Bölüm 15 - Yara Bandı, Minik Ve Dağ Ayısı-

1.5K 104 151
                                    

Önce biraz Pusat'ı tanıyalım olur mu?

Keyifli okumalaaaar :)

Pusat'dan...

Bazen insan bile bile hata yapar. Ya da yapacağı o eylem ona hatadan çok güzel yanlarını gördüğü bir şeymiş gibi gelir.

Salak değildim ve olmaya da çok uzaktım. Zaten Uraz'ın Asya'ya karşı karmaşık duygular beslediğini anlamak için pek de bir zekaya gerek yoktu. Hayır, bunu anlamak için onları yan yana görmeme de gerek yoktu. Benim ilgimi çeken tek kısım bunun karşılık bulup bulmadığıydı.

Çünkü Asya'yı çözemiyordum. Her şeye gülüyordu ve buna acı çektiği şeyler de dahildi. Az önce babasını Ela'ya fısıldar gibi anlatırken de, kapının önünde derin derin nefesler aldığında olduğu gibi.

Anlamadığımı ya da anlamayacağımı sanıyordu ama yanılıyordu.

Benim dünyam küçüktü ve o dünyamdaki insanların aldığı nefesi dahi ezberimde tutardım ben. Ve bu dünyamdaki azılı sayıdaki insanlara ilk görüşte Asya'da dahil olmuştu.

Bunu nasıl yaptı bilmiyorum. Tek bildiğim ismiydi ve sadece içimden geliyordu.

Canı acırken değil, her an mutlu olduğu için gülmesini sağlamak içimden geliyordu.

Ve eğer gerçekten Asya'da Uraz'a karşı bir şeyler hissediyorsa bu aşkın yara bandı olarak kenara atılacaktım ama buna da değer gibi geliyordu.

Zaafı, sınırı, kullanılmak olan ben, bu yolda gönüllü yürüyordum. Nasıl yaptığını bilmiyordum ama oluyordu ve aynı şekilde devam edecek gibi duruyordu.

"Kortaç, ya şu kaseni kaldır bana örttükleri şu örtüyü Asya'nın kollarına ört ya da ben kalkacağım."

Ağlanır gibi ayaklandı ve uyku sersemi örtüyü alarak koluna örttü.

"Lan düzgün örtsene!"

"Başlatacaksın şimdi örtüne abi!"

İyice kollarını kapattığında arkama yaslanıp bakışlarımı cama çevirdim. Benim uyumamam gereken sürem dolmuştu ama yine de uyuyamıyordum.

İçimde anlamlandıramadığım bir sıkıntı vardı.

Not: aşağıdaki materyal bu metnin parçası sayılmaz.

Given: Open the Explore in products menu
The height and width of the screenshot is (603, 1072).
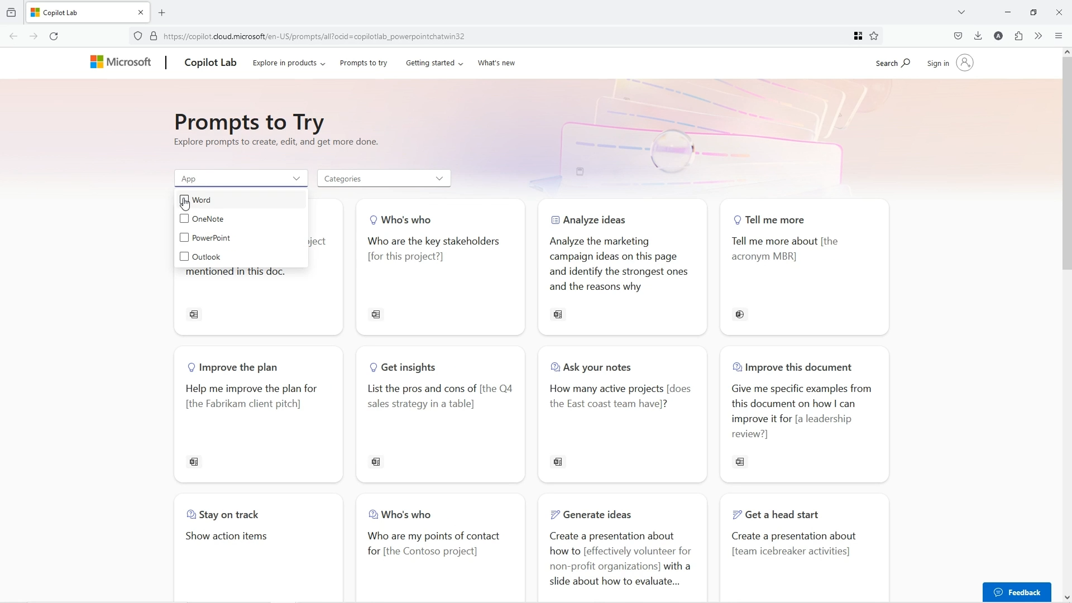Looking at the screenshot, I should click(x=289, y=63).
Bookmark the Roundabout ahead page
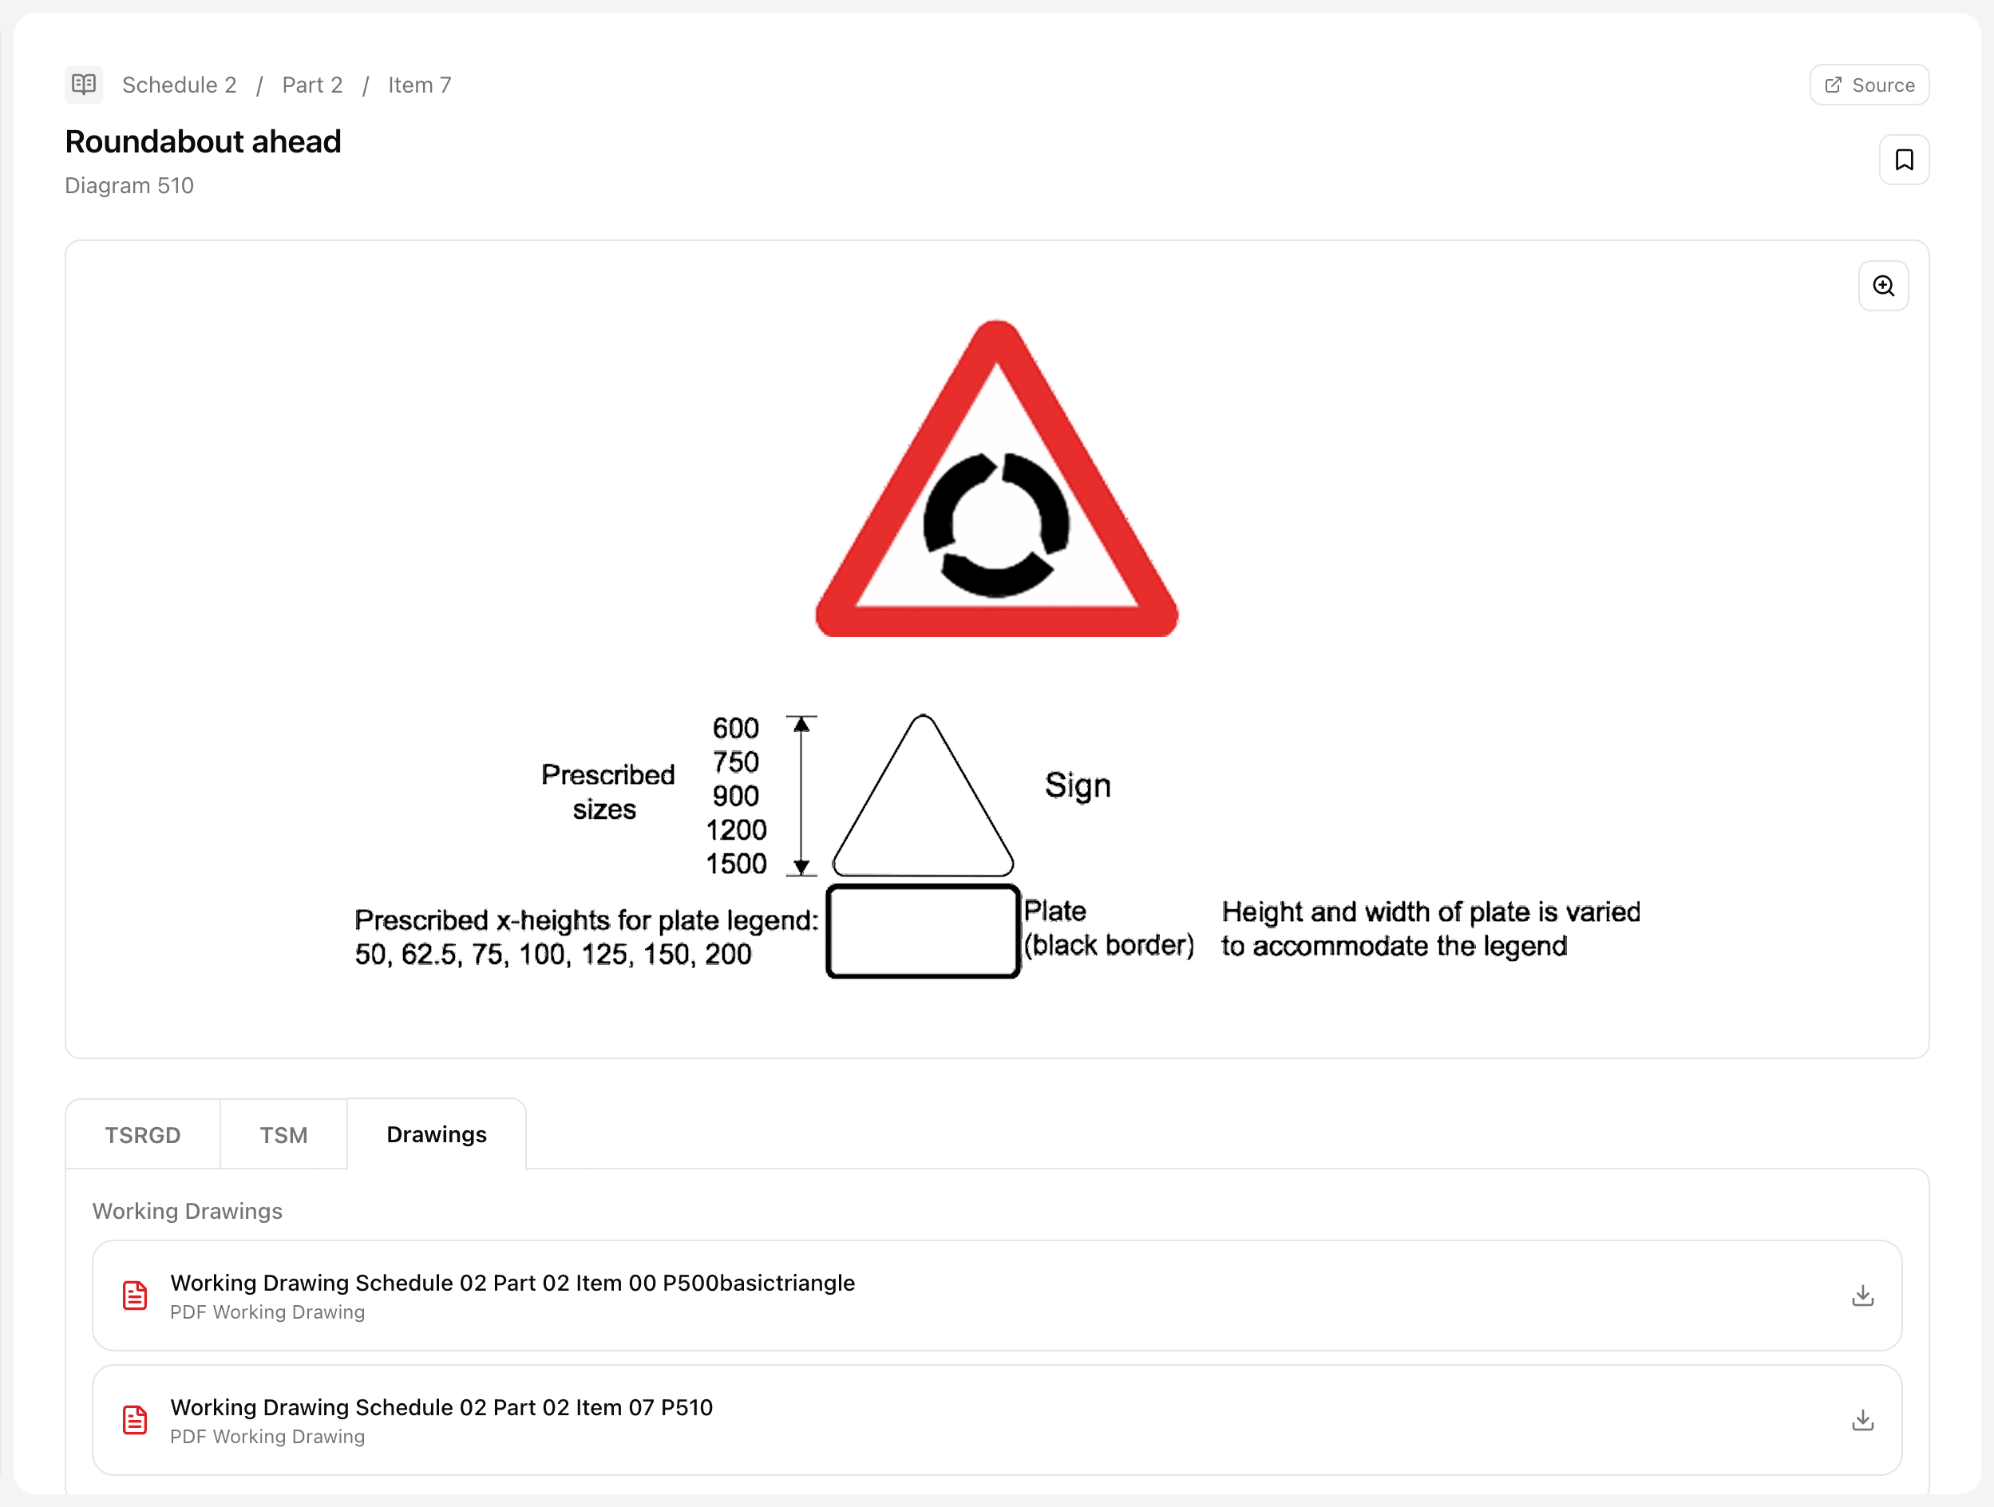 (1905, 160)
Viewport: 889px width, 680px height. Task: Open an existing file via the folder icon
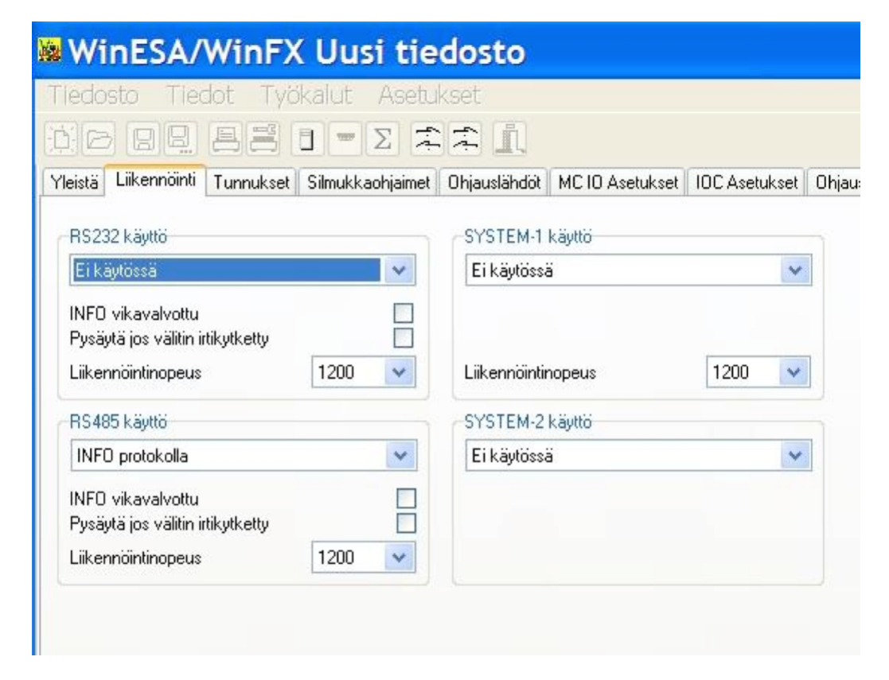(100, 137)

Yarın Asya ile önce dükkana uğrayıp sonrasında eve gitmeyi planlıyordum. Uzun zamandır belli bir konumda yaşamıyordum. Hayatımın karmaşasına eklenen uyuşturucu barosu beni buna mecbur ederken asker lojmanlarında kalıyordum.

Şimdi de oraya geçecektik.

"Bir haber var mı?"

Gözleri kapalı konuşan Kortaç ile istemsizce oraya döndüm.

"Neyden?"

"O adamdan bahsettiğimi biliyorsun abi."

Derin bir nefes aldım, o şerefsiz hakkında tek kelime etmek anneme yaptığım en büyük kötülüklerden biriydi.

"Karadenizin serin suları bile kabul etmemiştir o pis bedenini, yok artık yani. Konusu açıp canımı sıkma."

"Ya öğrenilirse ne bok yiyeceksin? Meslek hayatın biter, ordudan atarlar seni."

Omzumu silktim.

"Ne kendi hayatım ne de mesleğim annemden değerli değil kardeşim, o şerefsiz dua etsin vaktim yoktu. Yoksa yapacaklarım sadece bununla sınırlı kalmazdı. Anneme vurduğu her günü bir bir ona yaşatamamamın, annemi aç susuz bıraktığı her saniye onu acıyla inletemememin tek sebebi zamandı."